• Page extract:
★ ★ ★ ★ ★

PAVE-BR Golden Dataset is a manually curated benchmark dataset for Product Attribute Value Extraction (PAVE) in the context of Brazilian e-commerce. It is designed to support the evaluation of Large Language Model (LLM)-based extraction systems for Portuguese, and serves as a foundation for the AI-PAVE-Br project. This dataset aims to foster reproducible research in Natural Language Processing (NLP), with a particular focus on product classification and attribute extraction.
The PAVE-BR Golden Dataset serves as a gold-standard benchmark for evaluating the accuracy and performance of automatic systems in product classification and attribute extraction. By comparing model outputs against expert-annotated ground truth labels, researchers can assess the effectiveness of their approaches using consistent and objective criteria. The dataset has also been used to benchmark the proposed AI-PAVE-Br model against traditional and LLM-based baselines.
The dataset is available in two formats:
-
Excel format (
Dataset_in_Excel)- Each sheet corresponds to a specific product category.
- May include visual annotations (e.g., color coding) to support review and validation.
-
CSV format (
Dataset_in_CSVs)- Each product category is represented by a separate CSV file.
- This structure avoids excessive sparsity, as each category has a distinct attribute schema that would otherwise result in large numbers of missing values in a unified format.

★ ★ ★ ★ ★

• Entries shown:
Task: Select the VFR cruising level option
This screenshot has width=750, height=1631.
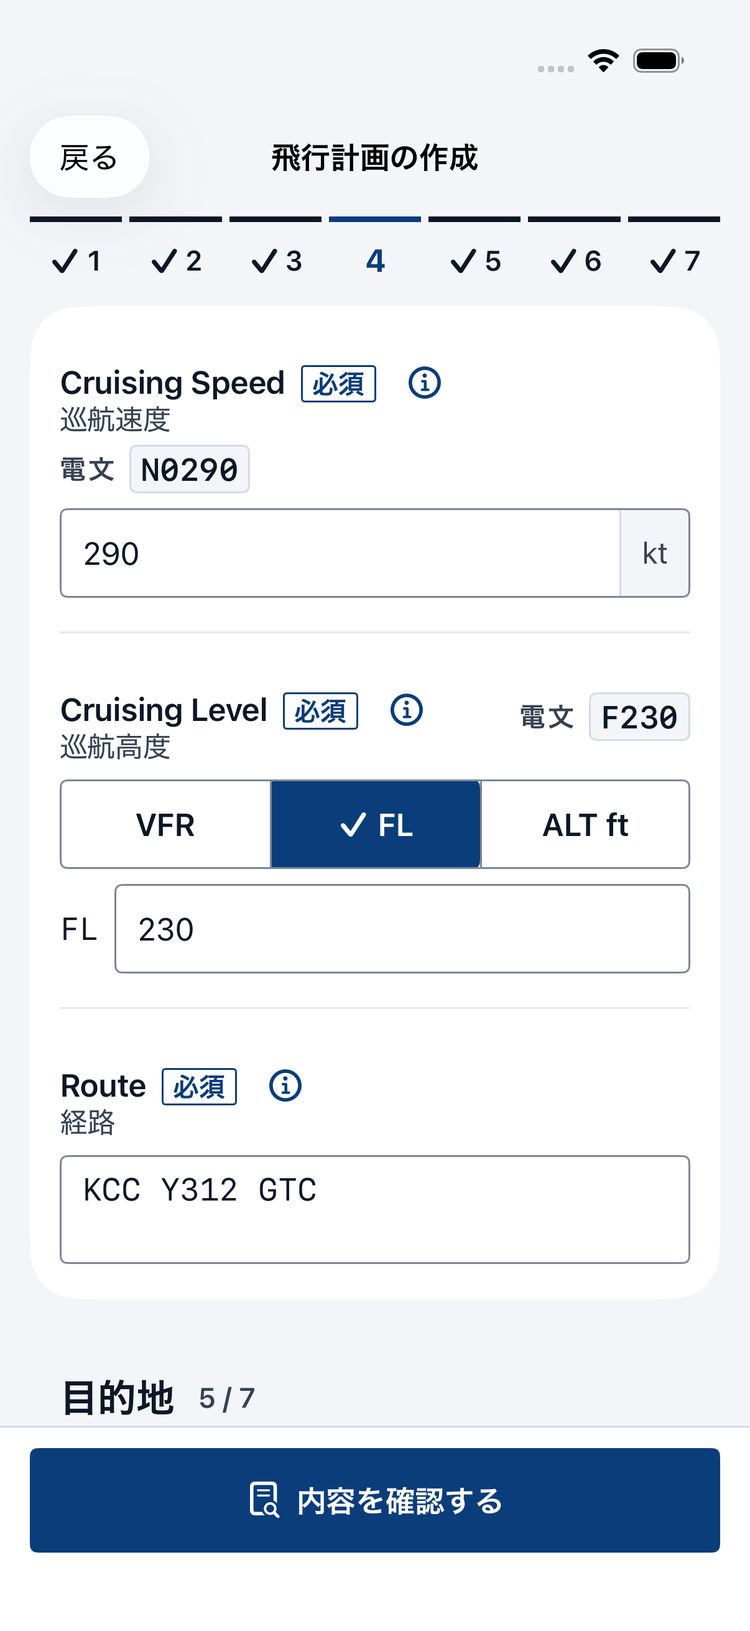Action: coord(166,825)
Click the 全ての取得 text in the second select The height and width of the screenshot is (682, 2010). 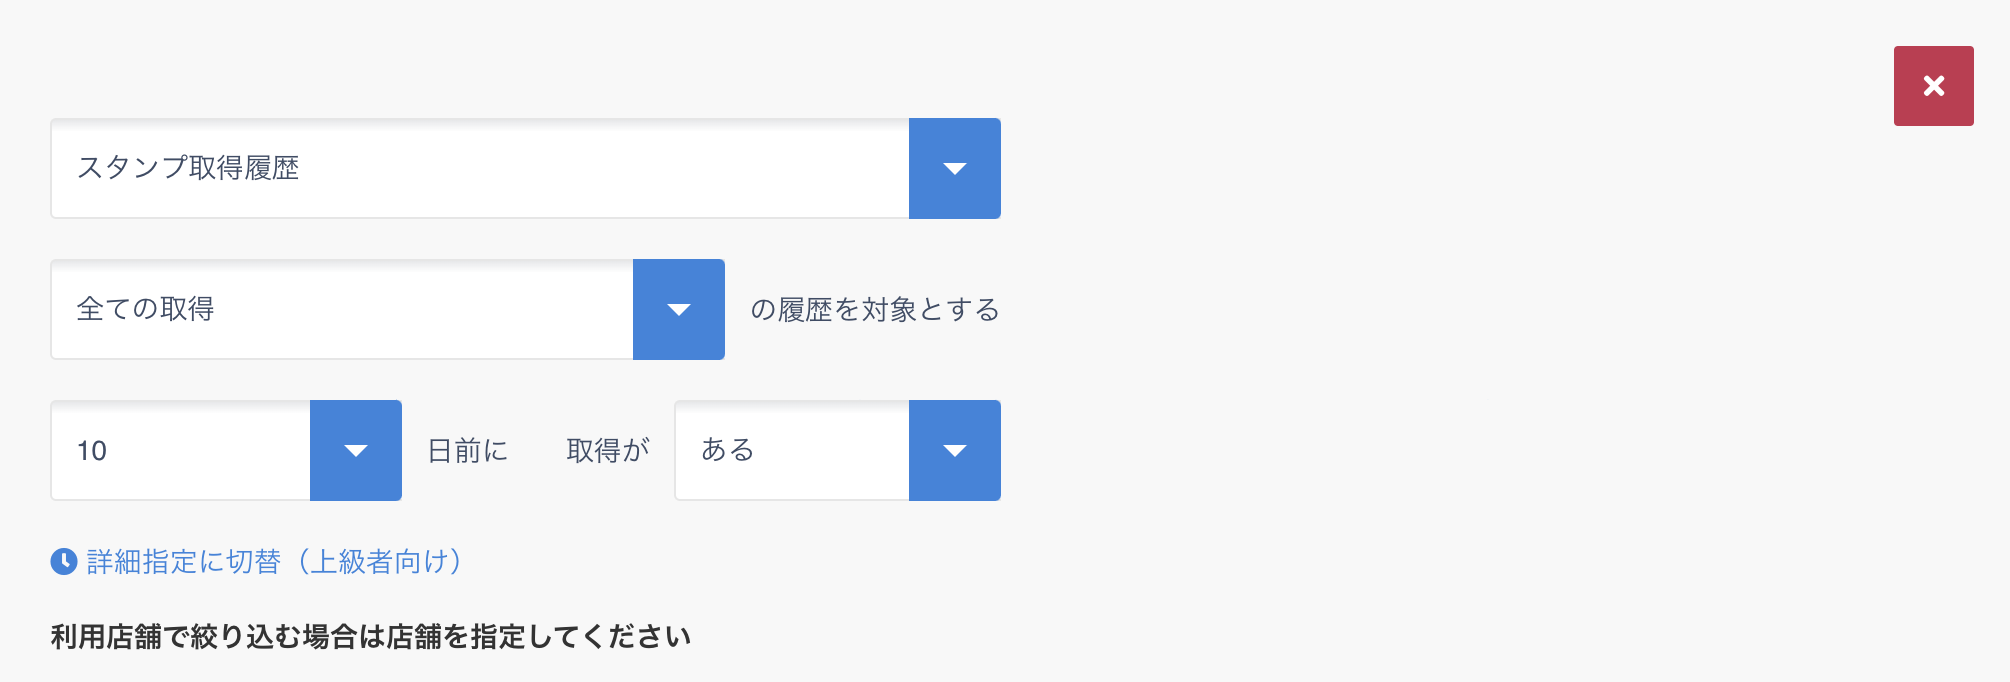click(146, 309)
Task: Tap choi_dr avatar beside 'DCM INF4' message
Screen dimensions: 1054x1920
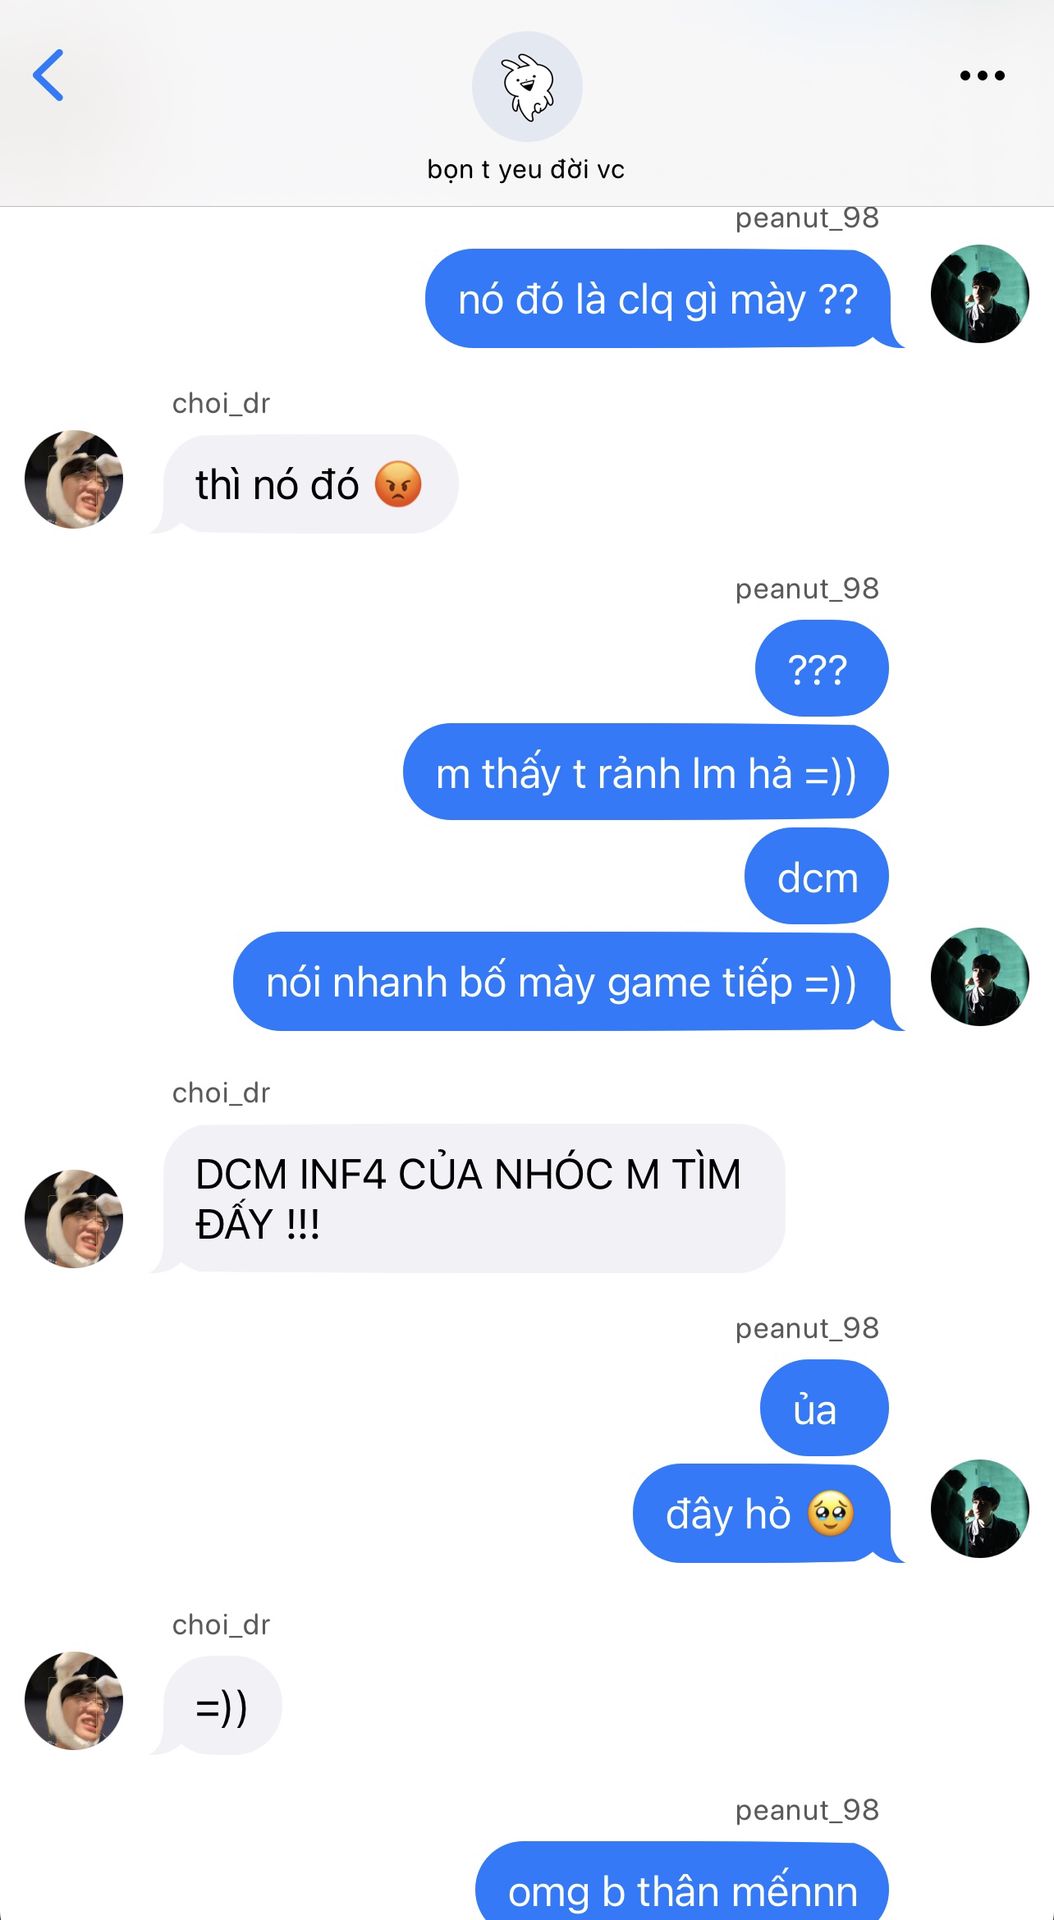Action: 74,1219
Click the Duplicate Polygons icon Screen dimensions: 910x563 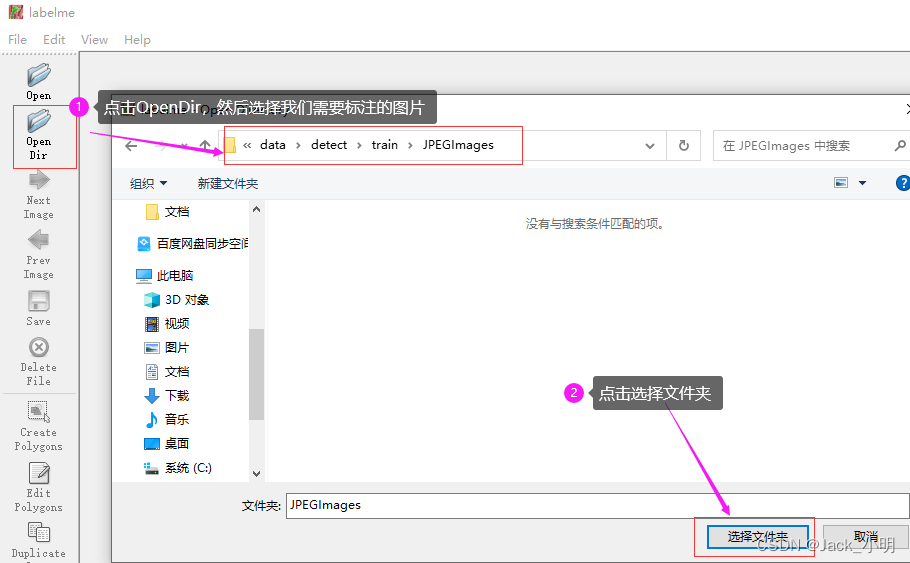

★ ★ ★ ★ ★

• Exercise set:
a. Render this sentence from the PAVE-BR dataset description in Spanish: "The dataset has also been used to benchmark the proposed AI-PAVE-Br model against traditional and LLM-based baselines."
b. Using the PAVE-BR dataset description, answer these:
(i) For which language is the dataset designed to support evaluation of LLM-based extraction systems?
(ii) In the Excel format, what does each sheet correspond to?
(iii) According to the CSV format entry, what would a unified format produce because each category has a distinct attribute schema?
c. Carry on the PAVE-BR dataset description, picking up after its final sentence.

• Answers to the problems:
a. El conjunto de datos también se ha utilizado para comparar el modelo AI-PAVE-Br propuesto con líneas base tradicionales y basadas en LLM.

b.
(i) Portuguese.
(ii) A specific product category.
(iii) Large numbers of missing values.

c.
All annotations were produced manually by a trained annotation team, with close attention to the specific linguistic and contextual nuances of Brazilian e-commerce. The dataset supports evaluation for both product classification (entity-level) and attribute extraction tasks.
The dataset includes representative and high-impact product types from Brazilian e-commerce, such as:
Air Conditioner, TV, Cell Phone, Refrigerator, Notebook, Tire, Wardrobe, Bed, Sneaker, Stove, Table and Chair Set, Backpack, Faucet, Headphone, Perfume, Doll, Motorcyclist Helmet, Pot, Lamp, Cell Phone Case.
Each annotated product includes:
- Entity (Tipo de Produto): The most specific product type (e.g., 'Ar Condicionado', 'Perfume').
- Category (Categoria): A broader classification group (e.g., 'AR' for air conditioners).
- Subcategories (Subcategoria): A list of relevant domain-specific tags or subcategories (e.g.,
['ARCA', 'ACIV', 'ARAR']for an air conditioner).
The annotation schema was defined in advance, and the list of attributes per product type was determined based on domain expertise and platform conventions.
Refer to Table 1. Product Entities and Their Associated Attribute Lists in the accompanying paper for a complete specification of attributes per product type.
To ensure statistical robustness and reduce selection bias, products were sampled randomly from each product type, considering their platform-level classification. Sample sizes were determined using Cochran’s formula for large populations, targeting a 95% confidence level with a 5% margin of error. This led to approximately 385 annotated items per product type, balancing statistical validity with the practical limitations of manual annotation effort.
This dataset is released under the Creative Commons Attribution-NonCommercial-ShareAlike 4.0 International (CC BY-NC-SA 4.0) license.
You are free to:
- Share — copy and redistribute the material in any medium or format.
- Adapt — remix, transform, and build upon the material.
Under the following terms:
- Attribution (BY) — You must give appropriate credit to Magazine Luiza, provide a link to the license, and indicate if changes were made.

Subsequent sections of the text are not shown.